One woman’s Indian curry is a hit with family and friends. After opening a home-based business to sell her popular dish, she not only finds customers who will buy her food but also wins a national award for Best Product of the Year at the Fancy Foods Show in New York.
A man discovers a wonderful recipe for a traditional Italian sauce and decides to market it in the United States. Today, he has a contract with the Fresh Market grocery chain near Roanoke, and has sold more than 3,000 cases of his sauce.
After moving to the United States, an Ethiopian woman considers how she can bring her country’s native cuisine to Virginia. The woman, a Virginia Tech alumna, has sold numerous products and recently opened a restaurant featuring traditional Ethiopian dishes in Blacksburg.
These real-life success stories might never have happened without the Food Entrepreneur Program. One important effort in this overarching initiative is the Virginia Food Processor Technical Assistance Program, which gives Virginia’s food processors needed guidance on the formulation and regulation of their products to ensure that they deliver safe and wholesome foods that comply with state and federal laws.
“If somebody thinks he has the best new salsa to hit the market, I help him get his product in the hands of consumers,” says Joell Eifert, director of the Virginia Food Processor Technical Assistance Program.
Eifert is one of several members of Extension’s community viability team. “This is a part of Virginia Cooperative Extension’s ongoing effort to enhance community viability by fostering the growth of small and home-based businesses and empowering citizens to contribute to their local economies,” says Brian Calhoun, state program leader for Extension’s community viability efforts.
Although Eifert frequently helps her clients sort through federal and state regulations and understand the “lawyerspeak” of the food processing industry, cutting through red tape is not the program’s main purpose. In addition to analyzing food products and the processes used to make them, Eifert offers technical recommendations to help improve food products. She trains her clients about food-safety issues, product formulation, shelf life, packaging, labeling, record keeping, and regulatory compliance. From the day a client puts a label on a freshly canned jar to its expiration date, Eifert will know how a food item will perform and whether it meets expectations.

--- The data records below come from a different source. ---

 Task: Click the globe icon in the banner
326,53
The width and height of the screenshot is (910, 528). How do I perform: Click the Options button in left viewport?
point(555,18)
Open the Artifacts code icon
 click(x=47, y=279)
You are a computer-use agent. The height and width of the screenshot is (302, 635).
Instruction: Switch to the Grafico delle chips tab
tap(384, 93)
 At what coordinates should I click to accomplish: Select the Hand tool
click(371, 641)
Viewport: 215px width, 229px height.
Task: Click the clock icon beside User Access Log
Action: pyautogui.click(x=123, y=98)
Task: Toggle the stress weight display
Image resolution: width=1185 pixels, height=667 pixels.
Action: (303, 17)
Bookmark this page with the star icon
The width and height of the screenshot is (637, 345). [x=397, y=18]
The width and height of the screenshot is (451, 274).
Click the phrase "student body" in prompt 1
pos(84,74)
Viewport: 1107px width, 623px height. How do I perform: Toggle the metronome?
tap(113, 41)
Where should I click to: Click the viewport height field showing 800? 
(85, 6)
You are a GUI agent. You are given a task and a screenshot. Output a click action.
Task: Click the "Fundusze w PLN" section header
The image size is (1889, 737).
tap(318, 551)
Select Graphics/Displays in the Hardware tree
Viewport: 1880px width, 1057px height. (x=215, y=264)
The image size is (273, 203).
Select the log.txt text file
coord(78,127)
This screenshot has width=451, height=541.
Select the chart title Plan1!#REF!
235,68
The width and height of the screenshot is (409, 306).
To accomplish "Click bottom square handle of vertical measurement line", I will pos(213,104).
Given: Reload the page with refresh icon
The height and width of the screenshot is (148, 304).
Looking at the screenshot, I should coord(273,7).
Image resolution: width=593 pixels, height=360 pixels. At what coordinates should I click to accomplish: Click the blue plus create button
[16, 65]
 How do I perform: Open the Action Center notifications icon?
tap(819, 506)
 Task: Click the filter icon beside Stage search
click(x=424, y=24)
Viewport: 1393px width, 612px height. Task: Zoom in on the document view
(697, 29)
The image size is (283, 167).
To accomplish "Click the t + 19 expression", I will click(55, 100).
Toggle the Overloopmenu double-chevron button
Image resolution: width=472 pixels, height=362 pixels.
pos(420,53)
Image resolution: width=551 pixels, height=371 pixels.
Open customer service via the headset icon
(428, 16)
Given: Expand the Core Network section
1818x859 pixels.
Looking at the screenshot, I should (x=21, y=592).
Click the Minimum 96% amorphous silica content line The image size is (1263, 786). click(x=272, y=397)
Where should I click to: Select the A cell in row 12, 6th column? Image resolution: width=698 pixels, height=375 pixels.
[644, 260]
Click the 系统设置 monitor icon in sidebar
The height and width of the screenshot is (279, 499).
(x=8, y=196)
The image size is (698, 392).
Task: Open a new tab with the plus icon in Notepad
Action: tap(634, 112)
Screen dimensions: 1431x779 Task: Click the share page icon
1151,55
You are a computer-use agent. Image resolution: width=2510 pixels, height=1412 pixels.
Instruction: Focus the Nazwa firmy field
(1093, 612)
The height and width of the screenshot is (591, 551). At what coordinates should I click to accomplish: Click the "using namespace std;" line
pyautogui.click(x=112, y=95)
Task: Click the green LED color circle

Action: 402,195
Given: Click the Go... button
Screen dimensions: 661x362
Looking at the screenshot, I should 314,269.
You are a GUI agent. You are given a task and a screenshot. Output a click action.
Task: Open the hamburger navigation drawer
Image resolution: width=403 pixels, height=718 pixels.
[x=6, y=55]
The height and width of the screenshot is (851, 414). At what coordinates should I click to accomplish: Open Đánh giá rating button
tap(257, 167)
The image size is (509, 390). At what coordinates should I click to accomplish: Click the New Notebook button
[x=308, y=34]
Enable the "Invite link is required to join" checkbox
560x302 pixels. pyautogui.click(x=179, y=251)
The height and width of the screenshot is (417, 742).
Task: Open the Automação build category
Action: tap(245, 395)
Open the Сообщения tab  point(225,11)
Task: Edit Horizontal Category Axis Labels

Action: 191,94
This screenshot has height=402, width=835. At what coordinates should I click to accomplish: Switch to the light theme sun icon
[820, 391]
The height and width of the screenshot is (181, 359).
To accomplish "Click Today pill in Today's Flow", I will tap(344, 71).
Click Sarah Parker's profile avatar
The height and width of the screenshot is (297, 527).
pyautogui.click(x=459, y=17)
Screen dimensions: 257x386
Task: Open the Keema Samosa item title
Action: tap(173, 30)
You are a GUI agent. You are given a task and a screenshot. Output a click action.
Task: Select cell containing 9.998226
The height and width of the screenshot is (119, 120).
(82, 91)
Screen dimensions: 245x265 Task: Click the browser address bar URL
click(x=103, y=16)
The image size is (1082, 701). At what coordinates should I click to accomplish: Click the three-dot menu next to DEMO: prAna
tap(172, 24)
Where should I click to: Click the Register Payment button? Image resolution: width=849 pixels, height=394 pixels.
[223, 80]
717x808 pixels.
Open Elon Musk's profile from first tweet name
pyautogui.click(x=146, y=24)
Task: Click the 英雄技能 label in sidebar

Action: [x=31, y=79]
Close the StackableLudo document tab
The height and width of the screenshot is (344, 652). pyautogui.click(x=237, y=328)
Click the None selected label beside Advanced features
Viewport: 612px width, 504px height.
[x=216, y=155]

“Initially, we have to worry about food safety,” Eifert says. “This is our first and most important priority. We want to make sure a food product is safe and wholesome when it enters the market.”
Eifert recalls a client who brought in a chocolate sauce with a major defect. After only three weeks, the sauce would begin to mold in its container. Most sauces last for months before reaching their expiration date. With its brief shelf life, the chocolate sauce was doomed. Eifert helped the client reformulate the product so that it lasts six months instead of three weeks on shelves.
Clients might learn about the resources available from the program in many ways. A small-business owner might ask a family and consumer sciences agent about the nutritional value or marketability of a food product he hopes to sell at a downtown store, or a food grower might turn to an agriculture and natural resources agent with a question about selling her produce in packages at a local farmers’ market. Community viability specialists might need Eifert’s expertise to help educate individuals about starting a home-based food business or a community cannery. The Food Processor Technical Assistance Program is available to help Extension faculty and their clients in each of these scenarios.
The program has grown from humble origins, with only nine food samples analyzed during its first year, to the successful program it is today. Last year, 214 food products from 49 food businesses in Virginia were analyzed. Seventeen of the food samples had a significant food safety issue that may have resulted in unsafe foods in the marketplace had they never been tested. Eifert also identified 38 products with a significant quality issue that may have negatively impacted a food processor’s bottom line. She says these figures are not unusual and demonstrate not only the need for the program but also the challenges that nearly everyone in the food industry faces.
“Entering the food business is tough,” Eifert says. “Even when you have some of the better products, it is not easy and requires a great deal of fortitude. There are times when you are going to be knocked out and you have to get back up again.
Eifert works under the supervision of Robert Williams, an assistant professor of food science and technology, and also has the support of a dozen faculty members in Virginia Tech’s Department of Food Science and Technology to assist her with any difficult questions that clients might raise. Because Virginia Tech has the only accredited food science program in the commonwealth, the Virginia Department of Agriculture and Consumer Services and the Virginia Department of Health, the two state agencies that deal with food safety issues, often refer food processors to Eifert and Williams.
“Dr. Williams and I are recognized as Process Authorities for acidified foods by the Food and Drug Administration,” Eifert explains. “What this means is that we have enough expertise to determine whether a food product should be in the market, judging by the recipe and the process we have observed.”
Federal law requires some food processors to seek the counsel of a Process Authority before filing mandatory documentation with the FDA. Without this counsel, processors of acidified foods cannot legally sell their products. “For example, the signature of a Process Authority is needed for most food that comes in a can,” Eifert explains.
In this role, the Food Processor Technical Assistance Program connects the public sector with the Virginia government. Since its inception in 1998, the program has helped identify dozens of potentially hazardous food products that would have been a risk to consumers without appropriate intervention.
“We have the best of both worlds,” Williams says. “We work to protect public health, and we get to help create some very good products.”